Soothing overhead and bedside light at a Rockwell Primaries unit
No matter how big, small, or furnished a home, its beauty relies on how it’s seen. “Lighting makes or breaks a space,” says architect Nikki Escalona-Tayag. “If you don’t properly light a space, you highlight the flaws of the architecture—bumps in painting, improper installation of wallpaper. At the same time, there’s a decorative aspect where you can create moods and draw eyes to what you feel needs to be highlighted.”
Architect and interior lighting designer Nikki Escalona-Tayag
Earning a master’s from Parsons in lighting design, Nikki returned from New York last year to put up WE Design, a lighting-centered architecture and interiors firm. From brightening boutiques to spotlighting art, she and partner Mark Wilson get creative in illuminating interiors.
While lighting should correspond to lifestyle, Nikki shares a primer on how to keep any living space well lit.
SETTING THE SCENE
As a living room welcomes a variety of people into your home, it helps to match lighting to scenario. “If you like to entertain, it’s usually best to have two scenes: a bright scene and a dim scene,” says Nikki.
With a dimmer, different scenes can be achieved. Otherwise, consider kelvin or color temperature: 2,700 K and lower makes for a warm tone; 3,000-3,500 K is neutral; and higher than that is the coolest, similar to daylight. A brighter mood keeps visiting parents or in-laws from squinting and a muted and lounge-inspired setting is perfect for when friends are over.
Foscarini table lamp from Dimensione
“I would also recommend portable lamps for the living room, whether tall or short, so that you have the flexibility to move them around,” adds Nikki. “Especially if you’re the type of person to buy a new sofa or armchair every now and then and you want to redecorate and move some pieces.”
“A bedroom really is a place of rest so you should never over-light it,” says Nikki. Besides overhead lights, she recommends portable bedside lamps that cast warmer tones “so you don’t feel like you’re in a hospital or airport lounge.” Bedroom lighting is also an opportunity to highlight statement pieces: a painting illuminated by a clasp light or furniture spotlit by a wall mount.
Sticky lamp from Dimensione
It’s not only important to highlight what’s on the table but those gathered around it. “You never put light behind the person’s head because it’s going to look like Halloween,” says Nikki, who recommends a centerpiece or pendant light in the middle of the dining table. This illuminates guests’ faces, especially combating the unflattering tone caused by perimeter cove lighting in many condominiums.

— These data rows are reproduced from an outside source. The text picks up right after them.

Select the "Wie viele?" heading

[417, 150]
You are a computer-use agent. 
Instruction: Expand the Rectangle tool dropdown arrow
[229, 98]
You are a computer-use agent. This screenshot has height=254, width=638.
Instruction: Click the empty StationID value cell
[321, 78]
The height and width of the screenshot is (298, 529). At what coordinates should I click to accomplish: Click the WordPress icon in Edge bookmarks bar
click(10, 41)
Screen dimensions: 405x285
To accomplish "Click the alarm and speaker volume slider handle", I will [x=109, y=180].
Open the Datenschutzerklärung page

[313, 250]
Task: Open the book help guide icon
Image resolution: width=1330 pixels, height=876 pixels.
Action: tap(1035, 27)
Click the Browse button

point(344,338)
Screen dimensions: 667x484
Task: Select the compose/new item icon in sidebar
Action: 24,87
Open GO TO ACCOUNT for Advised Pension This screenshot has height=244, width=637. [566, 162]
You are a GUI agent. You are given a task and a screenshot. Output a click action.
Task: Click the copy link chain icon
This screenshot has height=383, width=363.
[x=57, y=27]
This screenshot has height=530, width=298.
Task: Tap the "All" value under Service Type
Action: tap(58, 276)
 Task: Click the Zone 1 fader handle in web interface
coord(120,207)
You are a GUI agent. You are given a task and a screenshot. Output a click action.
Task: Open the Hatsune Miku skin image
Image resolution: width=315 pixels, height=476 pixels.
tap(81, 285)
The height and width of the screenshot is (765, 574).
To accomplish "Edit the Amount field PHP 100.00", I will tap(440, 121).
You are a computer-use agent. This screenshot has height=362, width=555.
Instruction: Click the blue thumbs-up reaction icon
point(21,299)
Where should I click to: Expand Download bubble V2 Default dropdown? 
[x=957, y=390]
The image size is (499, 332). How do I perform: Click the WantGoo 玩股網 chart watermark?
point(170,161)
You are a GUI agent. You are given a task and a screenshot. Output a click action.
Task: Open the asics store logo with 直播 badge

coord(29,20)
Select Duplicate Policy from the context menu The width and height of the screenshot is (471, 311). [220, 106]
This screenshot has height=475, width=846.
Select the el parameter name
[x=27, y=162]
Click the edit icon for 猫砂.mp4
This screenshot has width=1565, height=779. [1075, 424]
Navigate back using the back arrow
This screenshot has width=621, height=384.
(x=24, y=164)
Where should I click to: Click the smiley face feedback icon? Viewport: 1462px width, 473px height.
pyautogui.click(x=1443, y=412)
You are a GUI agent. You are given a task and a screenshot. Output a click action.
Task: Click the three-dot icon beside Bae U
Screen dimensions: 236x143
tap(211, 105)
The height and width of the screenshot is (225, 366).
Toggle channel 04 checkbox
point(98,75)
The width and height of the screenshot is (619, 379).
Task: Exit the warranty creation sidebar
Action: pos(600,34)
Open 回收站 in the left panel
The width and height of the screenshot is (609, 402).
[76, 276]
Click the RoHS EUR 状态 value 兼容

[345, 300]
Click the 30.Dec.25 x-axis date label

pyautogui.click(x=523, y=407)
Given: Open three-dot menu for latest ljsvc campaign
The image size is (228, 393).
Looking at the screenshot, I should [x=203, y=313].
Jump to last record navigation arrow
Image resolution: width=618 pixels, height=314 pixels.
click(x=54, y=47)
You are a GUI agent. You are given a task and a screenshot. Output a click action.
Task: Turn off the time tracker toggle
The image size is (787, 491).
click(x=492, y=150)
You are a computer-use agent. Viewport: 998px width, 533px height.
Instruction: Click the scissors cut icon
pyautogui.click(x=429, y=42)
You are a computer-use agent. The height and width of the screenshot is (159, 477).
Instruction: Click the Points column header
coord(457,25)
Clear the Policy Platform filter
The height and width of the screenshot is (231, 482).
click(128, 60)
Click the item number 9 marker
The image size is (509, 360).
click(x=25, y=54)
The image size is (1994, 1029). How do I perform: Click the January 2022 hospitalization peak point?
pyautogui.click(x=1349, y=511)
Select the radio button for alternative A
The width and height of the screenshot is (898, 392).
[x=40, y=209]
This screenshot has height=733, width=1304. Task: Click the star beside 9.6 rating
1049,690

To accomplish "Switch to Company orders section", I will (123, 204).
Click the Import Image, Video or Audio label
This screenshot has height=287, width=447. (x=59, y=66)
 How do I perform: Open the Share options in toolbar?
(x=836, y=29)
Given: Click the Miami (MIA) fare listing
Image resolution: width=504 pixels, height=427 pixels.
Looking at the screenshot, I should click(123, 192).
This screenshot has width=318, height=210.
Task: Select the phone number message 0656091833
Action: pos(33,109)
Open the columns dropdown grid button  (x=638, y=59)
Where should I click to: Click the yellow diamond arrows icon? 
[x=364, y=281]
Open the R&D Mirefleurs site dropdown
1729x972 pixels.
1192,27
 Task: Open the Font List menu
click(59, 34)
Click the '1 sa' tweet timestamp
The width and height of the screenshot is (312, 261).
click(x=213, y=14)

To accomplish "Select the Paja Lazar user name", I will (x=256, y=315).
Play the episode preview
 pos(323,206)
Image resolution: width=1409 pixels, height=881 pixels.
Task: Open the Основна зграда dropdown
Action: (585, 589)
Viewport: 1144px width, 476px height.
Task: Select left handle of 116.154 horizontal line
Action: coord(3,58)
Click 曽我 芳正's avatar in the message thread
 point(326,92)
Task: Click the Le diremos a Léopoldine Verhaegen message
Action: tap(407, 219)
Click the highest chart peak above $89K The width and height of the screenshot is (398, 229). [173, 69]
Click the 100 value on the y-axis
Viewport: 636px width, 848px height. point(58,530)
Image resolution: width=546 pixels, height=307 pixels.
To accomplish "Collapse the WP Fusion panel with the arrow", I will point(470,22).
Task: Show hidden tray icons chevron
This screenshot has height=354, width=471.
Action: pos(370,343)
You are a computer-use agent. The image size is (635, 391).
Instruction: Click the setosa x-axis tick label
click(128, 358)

In an area as task-driven as a kitchen, go for two layers of light. “You don’t want to cut yourself,” says Nikki, who recommends bright fluorescent or LED lighting overhead. To reduce the shock of light, a diffuser can be attached to the light fixture. And when the kitchen isn’t in use, an LED or fluorescent strip under kitchen cabinets can be kept on as a guiding light when the household is asleep.
“You always have to think Hollywood,” Nikki says of lavatory lighting, which is best when mounted on the mirror or recessed at its sides. “Make sure your face is directly lit so you can eliminate shadows from overhead lights.”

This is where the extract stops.